From the vaccine injury case summary, copy out the passage that begins at the words "Filed 2022-08-26Decided 2026-01-28Vaccine" and stops after "in April 2021.".

-------- Text --------

Joanne S. Taylor v. HHS - Influenza, shoulder injury related to vaccine administration (SIRVA) (2026)

Filed 2022-08-26Decided 2026-01-28Vaccine Influenza
compensated$110,403

Case summary [AI summaries can sometimes make mistakes]

On August 26, 2022, Joanne S. Taylor filed a petition alleging that an influenza vaccine administered on January 6, 2020 caused a left shoulder injury related to vaccine administration.

Respondent argued that Ms. Taylor had not shown shoulder pain within 48 hours of vaccination.

The Special Master credited testimony and medical-context evidence supporting close-in-time onset, even though formal treatment occurred months later. Orthopedic records later assessed post-injection shoulder pain, cuff tendinitis, and imaging showed rotator cuff tendinosis with partial tear and osteoarthritis.

Ms. Taylor ultimately underwent arthroscopic rotator cuff repair and subacromial decompression in April 2021.

On January 28, 2026, Chief Special Master Brian H. Corcoran awarded $110,000.00 for pain and suffering and $403.43 in unreimbursed expenses, for a total of $110,403.43.

Theory of causation

Influenza vaccine January 6, 2020 causing left SIRVA; adult, exact age not stated; onset within 48 hours found despite delayed treatment. COMPENSATED. Key evidence: PCP comment, later ortho records, MRI rotator cuff tendinosis/partial tear/OA, April 2021 arthroscopic repair/subacromial decompression. Award $110,000 pain/suffering + $403.43 expenses = $110,403.43. Chief SM Brian H. Corcoran; petition August 26, 2022; decision January 28, 2026.

-------- Records supplied --------

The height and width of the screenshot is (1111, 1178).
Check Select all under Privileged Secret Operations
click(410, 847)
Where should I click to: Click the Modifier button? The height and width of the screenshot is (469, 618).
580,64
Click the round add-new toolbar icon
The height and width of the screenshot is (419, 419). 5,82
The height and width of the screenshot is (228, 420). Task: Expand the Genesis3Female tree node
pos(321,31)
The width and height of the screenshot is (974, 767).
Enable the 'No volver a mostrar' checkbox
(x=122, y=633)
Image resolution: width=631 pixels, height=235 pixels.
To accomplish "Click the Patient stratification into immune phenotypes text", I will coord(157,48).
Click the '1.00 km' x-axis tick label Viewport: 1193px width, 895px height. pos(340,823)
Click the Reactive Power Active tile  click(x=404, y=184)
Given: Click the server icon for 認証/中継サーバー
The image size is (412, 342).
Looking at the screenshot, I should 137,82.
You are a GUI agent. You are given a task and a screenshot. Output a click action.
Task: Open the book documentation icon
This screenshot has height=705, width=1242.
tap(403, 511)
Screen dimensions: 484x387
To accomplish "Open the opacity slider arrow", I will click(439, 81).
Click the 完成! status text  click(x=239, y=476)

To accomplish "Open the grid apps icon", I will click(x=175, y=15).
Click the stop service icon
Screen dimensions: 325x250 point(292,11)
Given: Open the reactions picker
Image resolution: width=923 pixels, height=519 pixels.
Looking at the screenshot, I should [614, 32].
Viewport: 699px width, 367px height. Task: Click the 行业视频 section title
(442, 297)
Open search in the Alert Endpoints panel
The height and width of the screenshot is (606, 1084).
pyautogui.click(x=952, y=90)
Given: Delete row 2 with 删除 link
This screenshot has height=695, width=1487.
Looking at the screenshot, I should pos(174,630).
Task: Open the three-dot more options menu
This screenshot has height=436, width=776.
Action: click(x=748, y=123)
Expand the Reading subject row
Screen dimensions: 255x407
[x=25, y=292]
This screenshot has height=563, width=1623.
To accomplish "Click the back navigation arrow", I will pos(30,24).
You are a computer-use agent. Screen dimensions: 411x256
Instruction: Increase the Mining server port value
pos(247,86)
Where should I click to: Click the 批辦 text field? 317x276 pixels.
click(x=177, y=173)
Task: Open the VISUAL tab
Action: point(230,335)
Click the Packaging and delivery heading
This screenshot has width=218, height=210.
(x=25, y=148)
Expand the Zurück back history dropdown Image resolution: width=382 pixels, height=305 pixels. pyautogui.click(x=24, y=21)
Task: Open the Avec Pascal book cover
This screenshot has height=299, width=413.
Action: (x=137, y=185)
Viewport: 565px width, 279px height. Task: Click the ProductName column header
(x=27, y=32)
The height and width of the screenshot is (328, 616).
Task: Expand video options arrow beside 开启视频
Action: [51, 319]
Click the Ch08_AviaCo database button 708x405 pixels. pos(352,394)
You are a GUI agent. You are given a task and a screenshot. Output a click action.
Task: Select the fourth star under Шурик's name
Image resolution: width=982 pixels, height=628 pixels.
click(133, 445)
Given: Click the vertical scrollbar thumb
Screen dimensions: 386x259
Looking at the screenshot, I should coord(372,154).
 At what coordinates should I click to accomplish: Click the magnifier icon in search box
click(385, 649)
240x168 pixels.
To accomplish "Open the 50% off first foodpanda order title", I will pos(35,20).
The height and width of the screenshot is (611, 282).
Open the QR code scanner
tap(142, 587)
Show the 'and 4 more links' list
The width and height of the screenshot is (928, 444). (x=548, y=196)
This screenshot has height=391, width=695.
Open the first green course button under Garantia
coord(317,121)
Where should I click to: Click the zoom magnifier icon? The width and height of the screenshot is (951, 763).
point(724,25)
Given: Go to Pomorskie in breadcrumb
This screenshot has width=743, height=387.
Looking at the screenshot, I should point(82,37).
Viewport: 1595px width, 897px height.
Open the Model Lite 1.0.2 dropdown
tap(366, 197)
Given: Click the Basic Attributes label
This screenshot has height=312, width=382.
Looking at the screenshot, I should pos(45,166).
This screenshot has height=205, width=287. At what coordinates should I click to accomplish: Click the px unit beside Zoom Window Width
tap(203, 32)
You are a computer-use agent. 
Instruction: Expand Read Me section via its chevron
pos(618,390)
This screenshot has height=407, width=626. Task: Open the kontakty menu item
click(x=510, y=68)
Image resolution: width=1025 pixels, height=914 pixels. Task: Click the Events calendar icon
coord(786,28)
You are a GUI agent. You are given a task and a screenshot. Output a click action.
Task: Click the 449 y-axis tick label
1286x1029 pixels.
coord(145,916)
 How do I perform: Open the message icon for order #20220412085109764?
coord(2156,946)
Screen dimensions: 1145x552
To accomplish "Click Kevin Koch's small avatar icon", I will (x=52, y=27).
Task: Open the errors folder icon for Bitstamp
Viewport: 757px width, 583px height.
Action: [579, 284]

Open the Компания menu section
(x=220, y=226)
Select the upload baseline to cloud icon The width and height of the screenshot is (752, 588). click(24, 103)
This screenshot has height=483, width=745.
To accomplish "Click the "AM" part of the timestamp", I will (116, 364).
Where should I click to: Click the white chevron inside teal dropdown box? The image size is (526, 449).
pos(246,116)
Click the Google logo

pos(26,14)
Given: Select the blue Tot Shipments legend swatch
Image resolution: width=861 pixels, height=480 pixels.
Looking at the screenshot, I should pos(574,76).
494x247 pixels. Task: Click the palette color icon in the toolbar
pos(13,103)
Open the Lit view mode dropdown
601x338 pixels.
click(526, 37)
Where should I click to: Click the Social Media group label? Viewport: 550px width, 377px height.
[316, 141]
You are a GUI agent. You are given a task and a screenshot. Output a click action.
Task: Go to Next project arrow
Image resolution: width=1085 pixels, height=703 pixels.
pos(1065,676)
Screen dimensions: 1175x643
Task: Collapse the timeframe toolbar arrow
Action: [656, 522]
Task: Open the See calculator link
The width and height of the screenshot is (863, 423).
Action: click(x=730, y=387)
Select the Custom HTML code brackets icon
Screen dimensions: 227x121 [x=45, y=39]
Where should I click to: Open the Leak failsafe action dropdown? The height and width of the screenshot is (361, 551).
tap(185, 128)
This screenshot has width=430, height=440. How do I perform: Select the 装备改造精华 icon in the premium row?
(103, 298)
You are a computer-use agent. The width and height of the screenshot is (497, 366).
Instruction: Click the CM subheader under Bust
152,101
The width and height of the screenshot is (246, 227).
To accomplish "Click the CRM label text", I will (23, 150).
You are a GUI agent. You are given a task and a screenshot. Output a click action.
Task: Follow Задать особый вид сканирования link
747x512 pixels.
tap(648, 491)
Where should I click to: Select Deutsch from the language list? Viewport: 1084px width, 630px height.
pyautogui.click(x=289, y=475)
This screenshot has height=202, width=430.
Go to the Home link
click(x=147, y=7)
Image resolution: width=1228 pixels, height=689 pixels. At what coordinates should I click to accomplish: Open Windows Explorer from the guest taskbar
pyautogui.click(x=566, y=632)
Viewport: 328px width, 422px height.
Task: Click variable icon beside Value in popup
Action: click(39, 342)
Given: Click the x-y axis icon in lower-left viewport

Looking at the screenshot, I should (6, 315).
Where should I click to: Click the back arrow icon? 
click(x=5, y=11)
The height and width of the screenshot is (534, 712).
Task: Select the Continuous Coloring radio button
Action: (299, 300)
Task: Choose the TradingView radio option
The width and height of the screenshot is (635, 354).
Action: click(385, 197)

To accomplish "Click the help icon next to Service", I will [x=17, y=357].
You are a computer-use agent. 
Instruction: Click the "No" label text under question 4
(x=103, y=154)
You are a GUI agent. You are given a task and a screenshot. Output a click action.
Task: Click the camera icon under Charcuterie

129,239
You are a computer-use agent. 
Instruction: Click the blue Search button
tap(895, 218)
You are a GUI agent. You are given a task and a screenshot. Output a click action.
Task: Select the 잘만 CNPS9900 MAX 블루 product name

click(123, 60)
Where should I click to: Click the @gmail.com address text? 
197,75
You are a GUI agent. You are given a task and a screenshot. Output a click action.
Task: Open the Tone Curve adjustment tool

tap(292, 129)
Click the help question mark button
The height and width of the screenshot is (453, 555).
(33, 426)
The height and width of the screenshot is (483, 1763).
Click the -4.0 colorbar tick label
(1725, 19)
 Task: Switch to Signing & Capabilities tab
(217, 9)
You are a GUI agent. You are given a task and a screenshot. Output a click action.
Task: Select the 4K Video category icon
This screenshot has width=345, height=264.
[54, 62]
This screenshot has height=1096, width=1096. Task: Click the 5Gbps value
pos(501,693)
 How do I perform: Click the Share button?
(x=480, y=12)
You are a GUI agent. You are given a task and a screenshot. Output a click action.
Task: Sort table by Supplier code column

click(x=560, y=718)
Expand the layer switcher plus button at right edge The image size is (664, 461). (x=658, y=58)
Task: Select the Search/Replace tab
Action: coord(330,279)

--------

- _Answer box_:
Filed 2022-08-26Decided 2026-01-28Vaccine Influenza
compensated$110,403

Case summary [AI summaries can sometimes make mistakes]

On August 26, 2022, Joanne S. Taylor filed a petition alleging that an influenza vaccine administered on January 6, 2020 caused a left shoulder injury related to vaccine administration.

Respondent argued that Ms. Taylor had not shown shoulder pain within 48 hours of vaccination.

The Special Master credited testimony and medical-context evidence supporting close-in-time onset, even though formal treatment occurred months later. Orthopedic records later assessed post-injection shoulder pain, cuff tendinitis, and imaging showed rotator cuff tendinosis with partial tear and osteoarthritis.

Ms. Taylor ultimately underwent arthroscopic rotator cuff repair and subacromial decompression in April 2021.